1.2 Parameter analysis

The different experimental parameters (pH, TS, VS, CH₄, CO₂, H₂S, VFA and Helminth eggs) analyzed along with the method used are given in Table 1. Biogas production was estimated daily by measuring the gas volume generated using a water displacement unit. VFA analysis was conducted using the titration method

Helminth eggs were analysed by UKZN PRG helminth method, which included filtration, sedimentation, and centrifugation. Using the ZEISS Primo Star microscope, eggs were observed and counted. Images were captured by using Cockpit software which comes with the microscope.

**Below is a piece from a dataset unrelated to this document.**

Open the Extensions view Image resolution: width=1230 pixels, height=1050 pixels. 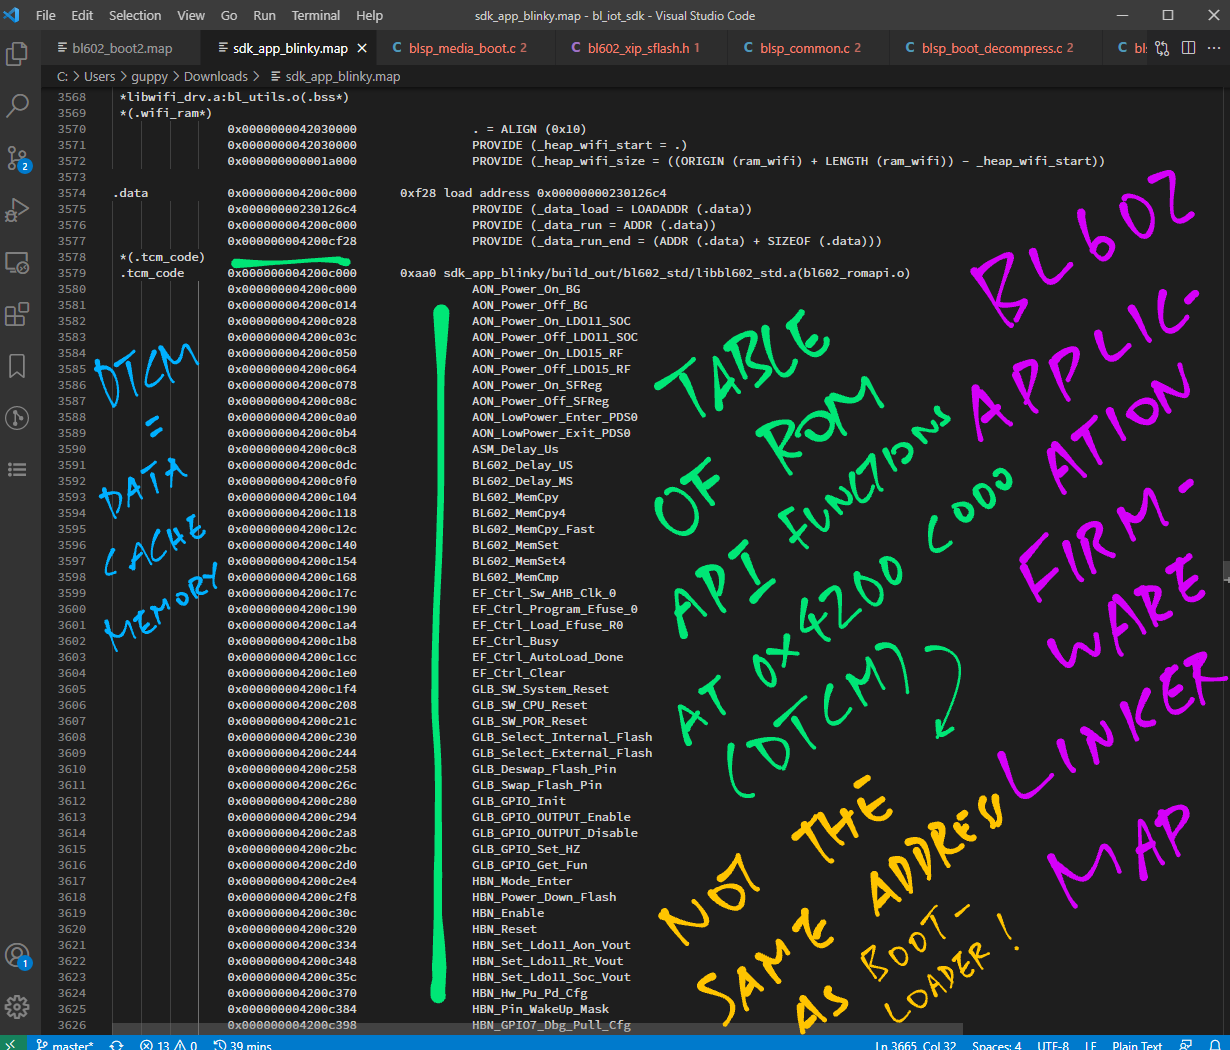tap(17, 314)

All parameters were examined in duplicate every 3^rd day for the first 15 days, then every 5^th day till 45 days.

1.3 Statistical analysis

All the data were checked for normality and homogeneity of variance. The relationship between A. suum inactivation and all the other parameters was studied using correlation analysis. Statistical tests were performed using SPSS (IMB SPSS Statistics 25) software.

2. Electrochemical treatment for Helminth egg inactivation

The laboratory-scale electrochemical cell (EC) was set up in a 1000 ml beaker. A titanium plate was used as an anode electrode. The cathode electrode was made of SS 304 stainless-steel mesh. To apply a consistent voltage, a variable DC supply unit was used. The electrochemical cell solution was continuously mixed with a magnetic stirrer to generate hypochlorite, which was then employed as a disinfectant for the inactivating A. suum eggs.

In this study, hypochlorite was generated by electrolysis of 2 % NaCl solution. Electrolysis was performed for 2 hours, producing 4700ppm hypochlorite. The generated hypochlorite was diluted in various ratios with distilled water. Helminth eggs were spiked into all diluted solutions, and helminth inactivation was observed under a microscope after 15 minutes, 30 minutes, 1 hour, 2 hours, 3 hours, 4 hours, 5 hours, 6 hours, and 24 hours.

For a description of the uploaded data, files, and script, see README.txt.

In summary, there are total twelve data files. 

Files pH-PP and SM_CSV, Total Solids (TS) and Volatile Solids (VS)_PP and SM_CSV, Volatile Fatty Acids (VFA)_PP and SM_CSV, Biogas_PP and SM_CSV, Biogas composition (CH4, CO2 and H2S)_PP and SM_CSV, A. suum_PP and SM_CSV contains details of pH, TS VS, VFA, Biogas, Biogas composition, and Ascaris suum data respectively. File number seven [A.suum statistical data  file_PP and SM_CSV] contains data used for statistical significance and correlation analysis. File number eight [A. suum stat data output file_PP and SM] is output of the statistical significance and correlation data. File number nine and ten README.txt File_PP and SM and README.md contains information on methodology and experimental setup. File eleven and twelve Supporting figures_PP and SM and Supporting tables_PP and SM contain figures and tables respectively.